Instructions for the task: From the resuscitation text, list every number that comes with a unit or a percent sign, along with that unit or sign.

:: Source text ::

Resuscitation and adjuvant treatment

At 90 min of HS, mice received low-volume (two times the volume of shed blood) resuscitation with room-temperature normal saline solution, infused over 30 min via the right femoral artery. Shed blood was not used for resuscitation, and animals did not receive heparin at any moment. Synthetic C23 (GRGFSRGGGDRGYGG) was obtained from GenScript USA Inc. (Piscataway, NJ; >95% purity). In addition to the resuscitation fluid, each mouse was randomly allocated to receive only normal saline solution (vehicle) or adjuvant treatment with C23 (8 μg/kg BW). After resuscitation, isoflurane anesthesia was discontinued and mice were returned to their cages.

:::
:: Information given ::

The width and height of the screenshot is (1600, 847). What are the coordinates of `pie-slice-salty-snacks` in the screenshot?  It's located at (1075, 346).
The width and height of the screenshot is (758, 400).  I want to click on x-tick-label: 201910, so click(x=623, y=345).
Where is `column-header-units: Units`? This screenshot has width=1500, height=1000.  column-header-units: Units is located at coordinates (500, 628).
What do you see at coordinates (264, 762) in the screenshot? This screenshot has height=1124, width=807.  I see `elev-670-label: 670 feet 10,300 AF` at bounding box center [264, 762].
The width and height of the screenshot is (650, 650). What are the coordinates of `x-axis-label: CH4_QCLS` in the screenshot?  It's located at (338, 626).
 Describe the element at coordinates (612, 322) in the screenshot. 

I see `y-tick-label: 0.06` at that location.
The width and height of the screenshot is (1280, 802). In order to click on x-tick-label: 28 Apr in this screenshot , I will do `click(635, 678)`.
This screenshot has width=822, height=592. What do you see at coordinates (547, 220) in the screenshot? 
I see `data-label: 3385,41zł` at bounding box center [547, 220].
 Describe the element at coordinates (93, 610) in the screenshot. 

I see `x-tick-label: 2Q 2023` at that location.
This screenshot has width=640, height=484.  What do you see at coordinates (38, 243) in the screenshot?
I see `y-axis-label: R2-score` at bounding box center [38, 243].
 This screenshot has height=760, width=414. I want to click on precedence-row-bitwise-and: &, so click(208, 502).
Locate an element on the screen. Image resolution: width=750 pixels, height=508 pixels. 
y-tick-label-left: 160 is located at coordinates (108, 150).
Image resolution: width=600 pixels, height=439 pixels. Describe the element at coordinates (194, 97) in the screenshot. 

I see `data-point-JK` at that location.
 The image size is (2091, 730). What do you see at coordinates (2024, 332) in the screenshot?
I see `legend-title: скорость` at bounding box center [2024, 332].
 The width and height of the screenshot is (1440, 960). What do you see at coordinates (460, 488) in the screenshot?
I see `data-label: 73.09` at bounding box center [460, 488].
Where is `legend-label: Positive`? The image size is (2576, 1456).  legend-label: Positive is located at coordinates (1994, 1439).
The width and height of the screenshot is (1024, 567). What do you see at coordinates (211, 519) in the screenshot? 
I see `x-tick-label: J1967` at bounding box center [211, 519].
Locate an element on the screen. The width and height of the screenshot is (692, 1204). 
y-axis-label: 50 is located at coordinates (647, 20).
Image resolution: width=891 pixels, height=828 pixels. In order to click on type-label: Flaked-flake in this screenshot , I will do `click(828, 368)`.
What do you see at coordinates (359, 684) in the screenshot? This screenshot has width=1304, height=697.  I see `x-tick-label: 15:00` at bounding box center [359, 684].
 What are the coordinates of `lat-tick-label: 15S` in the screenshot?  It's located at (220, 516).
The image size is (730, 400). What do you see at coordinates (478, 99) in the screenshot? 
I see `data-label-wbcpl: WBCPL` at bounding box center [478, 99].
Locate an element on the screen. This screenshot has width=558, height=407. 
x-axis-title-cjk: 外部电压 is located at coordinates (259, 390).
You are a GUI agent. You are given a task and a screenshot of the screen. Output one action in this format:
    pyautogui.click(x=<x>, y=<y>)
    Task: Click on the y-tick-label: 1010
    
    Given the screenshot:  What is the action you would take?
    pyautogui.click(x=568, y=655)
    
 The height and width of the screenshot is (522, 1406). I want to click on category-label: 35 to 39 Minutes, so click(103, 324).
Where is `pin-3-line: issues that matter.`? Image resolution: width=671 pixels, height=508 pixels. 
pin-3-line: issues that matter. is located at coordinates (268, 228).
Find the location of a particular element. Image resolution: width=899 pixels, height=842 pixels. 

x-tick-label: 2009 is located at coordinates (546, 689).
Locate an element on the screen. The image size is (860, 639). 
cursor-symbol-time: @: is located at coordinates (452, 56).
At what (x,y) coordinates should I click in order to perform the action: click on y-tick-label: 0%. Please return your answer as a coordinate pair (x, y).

:::

Reply to the exercise:
90 min
30 min
>95%
8 μg/kg BW